News / Middle East

Syrian Activists: Government Air Strike Kills More Than 60

A view shows blood and bread on the ground after what activists said were missiles fired by a Syrian Air Force fighter jet from forces loyal to Syria's President Bashar al-Assad hit a bakery in Halfaya, near Hama December 23, 2012.
A view shows blood and bread on the ground after what activists said were missiles fired by a Syrian Air Force fighter jet from forces loyal to Syria's President Bashar al-Assad hit a bakery in Halfaya, near Hama December 23, 2012.
VOA News

Syrian activists say a government air strike on a bakery killed more than 60 people Sunday, even as international peace envoy Lakhdar Brahimi began another visit to negotiate an end to Syria's civil war.

The attack occurred in the rebel-controlled town of Halfaya in Hama province. If confirmed, it would be one of the deadliest incidents in the 21-month conflict. The number of casualties is expected to rise because some 50 of those wounded are listed in critical condition.

It is not clear if the bombed out, one-story building was actually a bakery, but video posted online showed men working frantically to free people, including at least one woman, from the debris.  Bloodstained bodies littered the surrounding area and street.

Activists also reported government airstrikes in Aleppo province and on the eastern outskirts of Damascus, as troops loyal to President Bashar al-Assad attempted to drive rebels from his seat of power.

Brahimi arrived in the Syrian capital after driving from Lebanon, since fighting near Damascus' airport has intensified in recent weeks.  The U.N.-Arab League peace envoy is expected to meet President Assad on Monday.

Syrian Information Minister Omran al-Zoubi told a news conference that the government remains open to resolving the conflict through dialogue, but he warned the rebels and their supporters that "time is running out" for such a process.
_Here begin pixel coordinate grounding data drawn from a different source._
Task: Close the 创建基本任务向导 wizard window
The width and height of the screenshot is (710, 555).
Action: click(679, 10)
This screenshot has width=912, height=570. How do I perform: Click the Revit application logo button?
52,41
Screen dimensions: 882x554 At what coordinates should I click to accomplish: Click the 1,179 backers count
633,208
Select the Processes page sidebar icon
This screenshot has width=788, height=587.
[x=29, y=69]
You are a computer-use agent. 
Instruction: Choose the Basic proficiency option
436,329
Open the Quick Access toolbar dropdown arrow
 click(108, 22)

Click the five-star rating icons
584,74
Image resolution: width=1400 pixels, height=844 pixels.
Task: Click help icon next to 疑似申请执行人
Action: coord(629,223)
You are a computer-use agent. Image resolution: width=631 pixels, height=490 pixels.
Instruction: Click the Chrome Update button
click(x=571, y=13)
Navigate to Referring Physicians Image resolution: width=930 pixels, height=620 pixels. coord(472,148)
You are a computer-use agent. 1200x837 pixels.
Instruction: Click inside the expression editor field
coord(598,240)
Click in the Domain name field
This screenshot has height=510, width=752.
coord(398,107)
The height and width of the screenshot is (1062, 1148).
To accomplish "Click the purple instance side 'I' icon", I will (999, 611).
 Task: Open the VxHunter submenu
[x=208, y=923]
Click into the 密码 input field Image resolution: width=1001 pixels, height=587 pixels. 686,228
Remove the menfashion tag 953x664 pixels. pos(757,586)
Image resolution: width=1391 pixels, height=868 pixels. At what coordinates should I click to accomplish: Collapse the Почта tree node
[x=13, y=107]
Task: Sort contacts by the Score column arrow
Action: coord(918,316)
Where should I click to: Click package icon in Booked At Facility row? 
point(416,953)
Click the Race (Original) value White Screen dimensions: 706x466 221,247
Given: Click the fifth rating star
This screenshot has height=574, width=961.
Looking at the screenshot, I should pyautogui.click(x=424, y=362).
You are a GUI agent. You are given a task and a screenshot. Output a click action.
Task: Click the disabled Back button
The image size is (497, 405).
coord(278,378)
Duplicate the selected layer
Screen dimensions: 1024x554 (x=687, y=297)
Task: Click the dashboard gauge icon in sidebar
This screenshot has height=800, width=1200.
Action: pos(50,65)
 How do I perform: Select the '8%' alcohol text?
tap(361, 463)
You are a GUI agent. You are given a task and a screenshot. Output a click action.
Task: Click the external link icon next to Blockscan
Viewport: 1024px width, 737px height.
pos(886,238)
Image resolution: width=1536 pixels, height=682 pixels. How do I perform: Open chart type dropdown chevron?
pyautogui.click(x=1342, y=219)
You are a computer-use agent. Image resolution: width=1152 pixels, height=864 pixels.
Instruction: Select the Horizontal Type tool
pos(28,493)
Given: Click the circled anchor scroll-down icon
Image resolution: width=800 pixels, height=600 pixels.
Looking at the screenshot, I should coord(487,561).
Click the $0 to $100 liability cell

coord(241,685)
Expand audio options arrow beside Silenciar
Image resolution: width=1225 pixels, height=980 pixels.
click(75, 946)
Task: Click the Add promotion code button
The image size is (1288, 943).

Rebels and exiled Syrian opposition groups have refused to negotiate with Mr. Assad, demanding instead that he step down from his 12-year rule. More than 40,000 people have been killed since the Syrian president began a violent crackdown on what began as a peaceful opposition uprising in March 2011.

Western powers and their Arab allies have repeatedly called for the departure of Mr. Assad, whose few remaining allies include Russia, Iran and Lebanese militant group Hezbollah. In recent days, Moscow's support for Mr. Assad has slipped, with Russian officials saying they will not stand by him at any price and will welcome any foreign offers to grant him safe passage into exile.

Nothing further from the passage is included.